De son côté, son ex-compagne, 55 ans, condamnée à trois ans dont 18 mois ferme, devra convaincre les juges de la réalité de ses prestations au sein de la compagnie pétrolière, pour justifier des quelque 64,5 millions de francs (9,8 M EUR) de salaires, commissions et avantages, qu'elle a reçus de Elf.

Principale inconnue de ce second procès : que diront Loïk Le Floch-Prigent et Alfred Sirven, anciens numéros 1 et 2 du groupe Elf ? Le premier, âgé de 59 ans, fragilisé psychologiquement et physiquement depuis sa condamnation à trois ans et demi de prison - son hospitalisation en mars dernier avait entraîné l'ajournement du procès en appel -, laisse entendre qu'il adoptera une défense plus agressive qu'en première instance.

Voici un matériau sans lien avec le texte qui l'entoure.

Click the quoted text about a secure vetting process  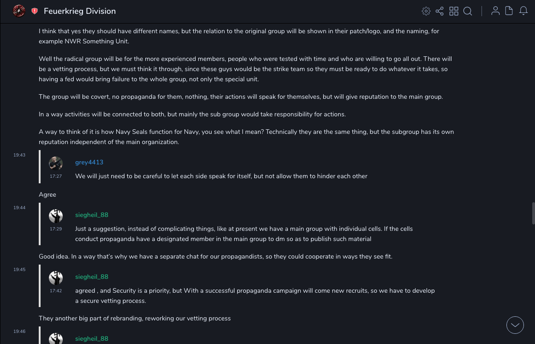coord(255,296)
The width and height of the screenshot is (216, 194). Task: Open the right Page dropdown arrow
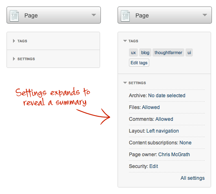point(205,15)
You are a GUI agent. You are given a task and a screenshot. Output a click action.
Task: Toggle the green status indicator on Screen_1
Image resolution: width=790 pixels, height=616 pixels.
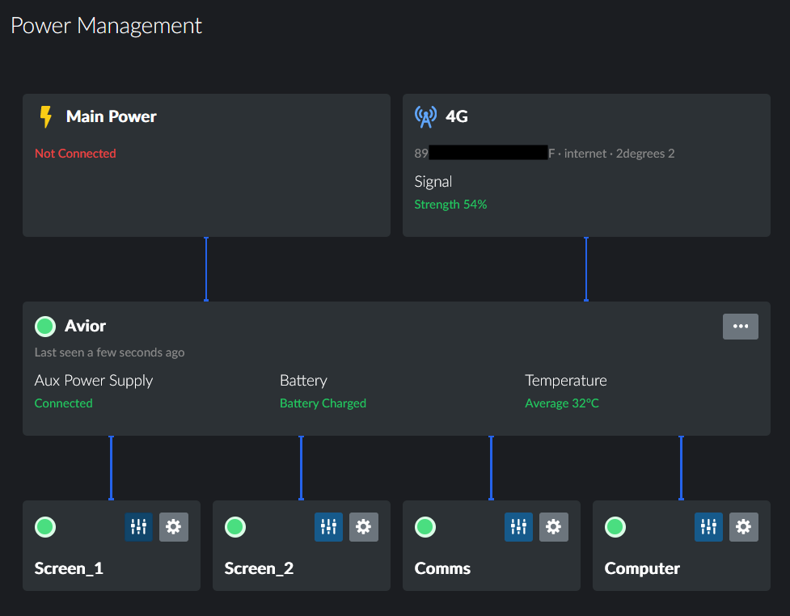[x=45, y=526]
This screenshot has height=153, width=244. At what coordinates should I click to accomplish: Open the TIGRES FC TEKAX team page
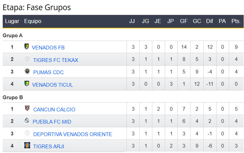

Quant à Alfred Sirven, 75 ans, proclamé "deus ex-machina" du système Elf, jusuqu'ici parfaitement muet et condamné à 4 ans ferme, il a également fait savoir depuis la prison de la Santé, où il est incarcéré, qu'il allait "dire précisément quelle est sa place dans cette affaire", selon l'un de ses défenseurs, Me Eric Turcon. Le cinquième prévenu, Gilbert Miara, 64 ans, ex-homme d'affaires proche de Deviers-Joncour, reste une "pièce rapportée" dans ce dossier, résume son défenseur, Me Jean-Yves Liénard. Même si en première instance il avait tout de même écopé de 18 mois ferme.

Le procès s'achèvera le 25 novembre.